Os dados são do Monitor da Violência do Núcleo de Estudos da Violência (NEV), da USP e, em comparação com 2021, houve um aumento de 5,5% deste tipo de crime em 2022.

‘Nunca perdi a fé’
Maria relata que nunca abandonou a religião, mesmo com a pressão de alguns integrantes de sua comunidade religiosa para que não terminasse o relacionamento violento.

“Nunca perdi a fé. O problema é a doutrina que as pessoas querem colocar. Deus quer que sejamos felizes. Ele não gosta de divórcio, mas não quer a infelicidade de ninguém”, afirma a advogada.

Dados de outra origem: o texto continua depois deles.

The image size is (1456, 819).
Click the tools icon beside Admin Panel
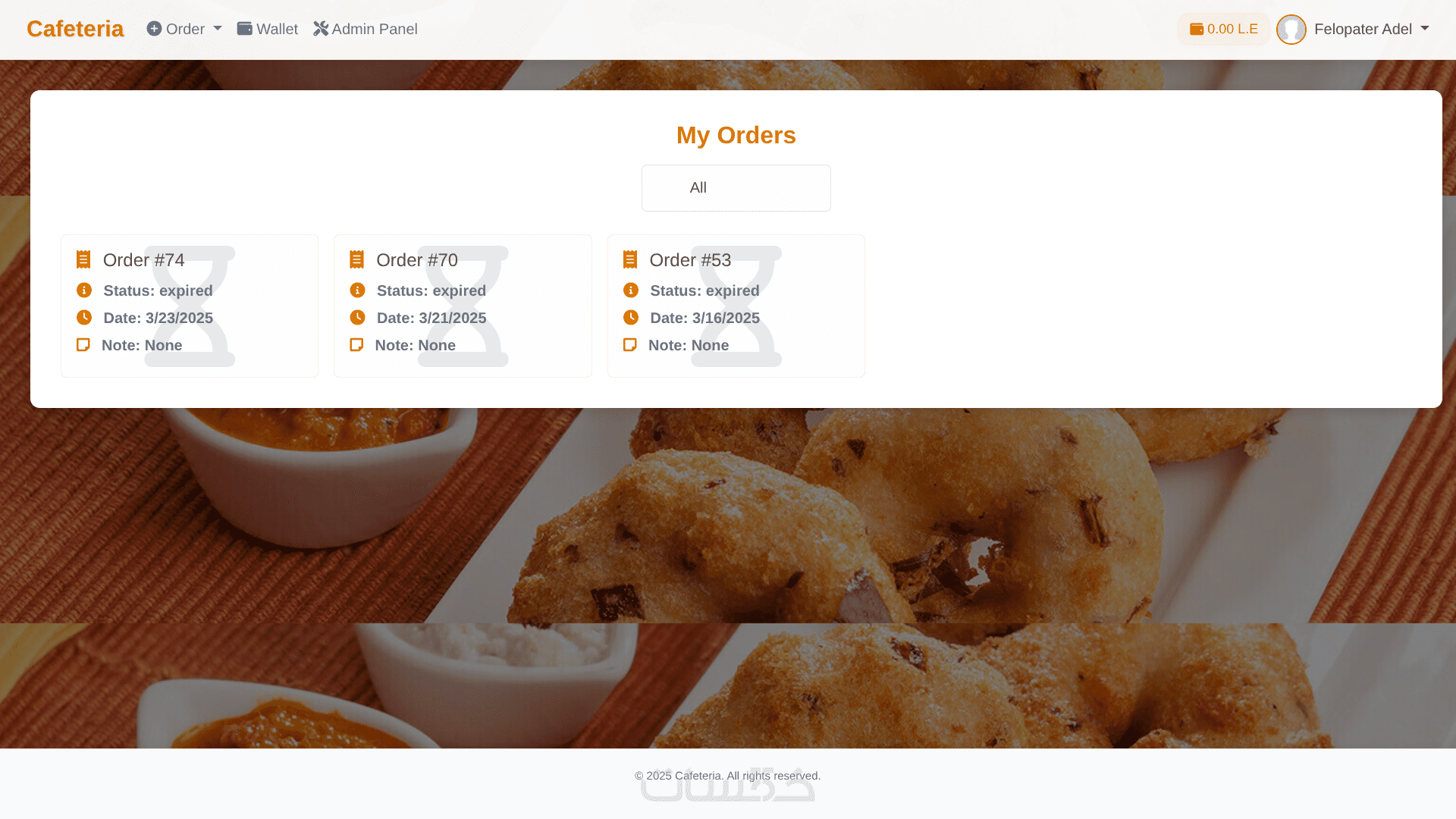pyautogui.click(x=321, y=29)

“Frequentava igreja e não deixei de frequentar, mas faço isso pela palavra e não por quem a pronuncia”, diz.

Ela conta que nos períodos de crise com o ex-marido, o conselho das pessoas que frequentavam a igreja era para ela fosse “paciente”.

“As pessoas que frequentam igreja sempre prezam pela boa imagem da família, mas só cada um sabe do seu lar e se é um lar de verdade”, conta ela, que relembra da oposição da mãe e da sogra que diziam “que Deus não queria” a separação.

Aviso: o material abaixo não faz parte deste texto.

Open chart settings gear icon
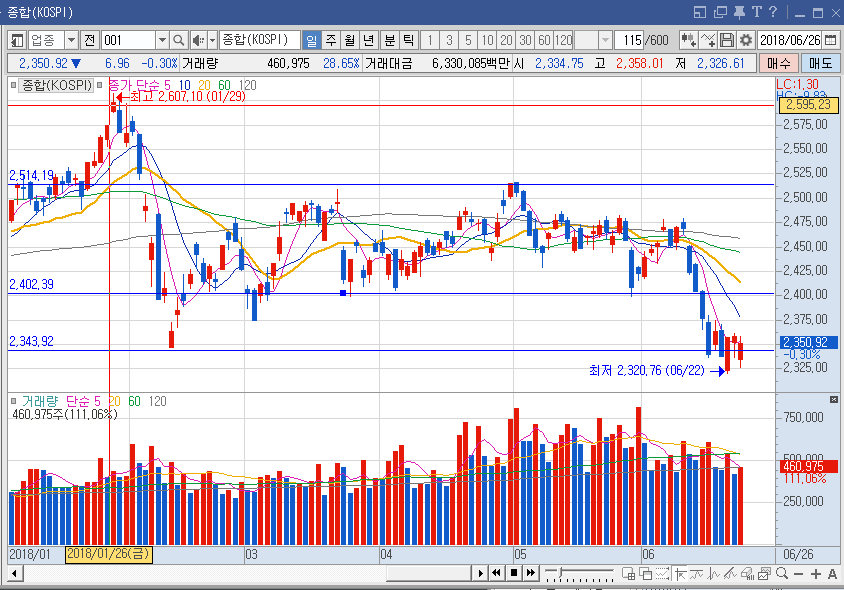The height and width of the screenshot is (590, 844). [745, 40]
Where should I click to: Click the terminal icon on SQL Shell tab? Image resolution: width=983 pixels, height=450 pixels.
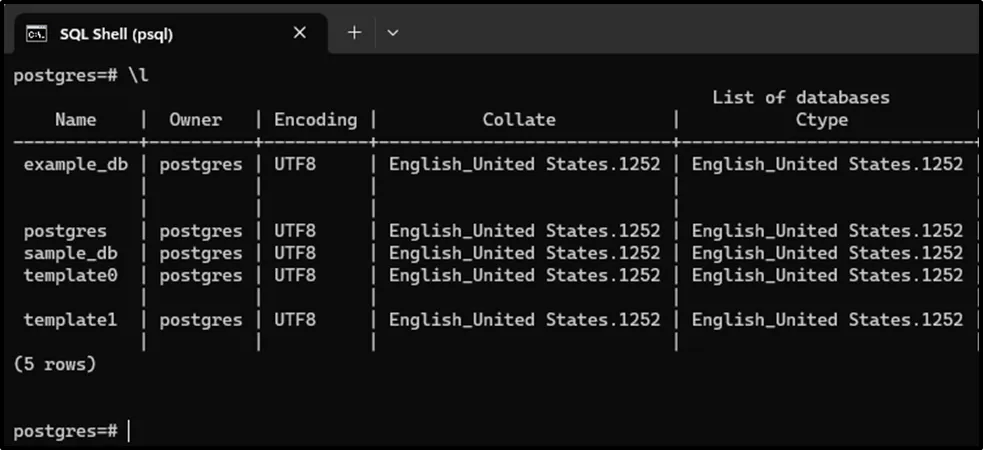(37, 34)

“No mesmo dia em que eu me separei, todo o medo foi embora. Me senti feliz e alegre, escutei um louvor e depois uma música. Me lembro de que foi a primeira vez depois de muitos anos que escutei uma música e senti alegria.”

Maria diz que, depois de muitos anos, teve uma primeira noite de sono sem sentir medo ou ansiedade por alguma humilhação sofrida.

“Se Jesus estivesse hoje aqui na Terra, ele iria obrigar uma mulher a viver sendo traída e apanhando? Ele aceitaria violência contra as crianças ou qualquer ser? Ele rejeitaria um casal que tem amor e respeito um pelo outro só por ser do mesmo sexo?”, questiona ela.

Agressão contra a sobrinha e recomeço
Maria ainda ouviu, anos depois, da própria sobrinha, que o ex-marido a teria estuprado quando ela tinha 8 anos, uma agressão que teria durado por três anos.

“Não tive medo. Imprimi 200 cópias do boletim de ocorrência que eu mesma fiz do caso da minha sobrinha. Tirei o nome dela e distribuí para todos os vizinhos onde ele mora. Também contei para a família dele e alertei para que não deixassem ele sozinho com outras crianças”, diz Maria.

Segundo Maria, Jorge foi investigado, mas acabou não sendo condenado por nenhum dos supostos abusos contra crianças. No entendimento da Justiça, não havia provas suficientes.

“Hoje, a minha sobrinha está fora do Brasil porque não dá para você ficar circulando numa cidade onde você tem o pesadelo da sua vida nas ruas. Ela diz para mim que a culpa foi dela porque em algum momento pode ter seduzido ele. Eu me pergunto como alguém com 8 anos seduz um homem…”, diz.

Segundo Maria, o caso da sua sobrinha ainda a perturba.

“Sinto vergonha de olhar para ela e saber que eu não fiz nada no momento que ela precisou. E que, quando soube e pude fazer algo, eu não consegui”, relata.

O aprendizado dessa experiência, diz ela, é a necessidade de falar e orientar mulheres sobre esses atos violentos para evitar novos crimes.

“As mulheres precisam estar atentas para que o agressor não as deixe num cativeiro e faça isso com todos ao redor dela sem que percebam.”

Depois da separação, Maria conta que “passei aperto, mas nunca passei necessidade”.

Ela relata que o ex-marido continuou pagando a escola e plano de saúde dos filhos. Mas diz que nunca pagou pensão aos filhos.

“Se eu quisesse, ele já poderia ter sido preso por dinheiro, mas nunca quis fazer isso”.

Hoje, 16 anos após a separação, Maria conta que estende a mão para uma pessoa da família no momento de uma separação.

“Minha irmã está se divorciando e meu atual marido é advogado. Ela tem um filho e eu dei todo meu apoio nesse momento”, conta.

“Ela abriu um sorriso e sentiu que não está sozinha”.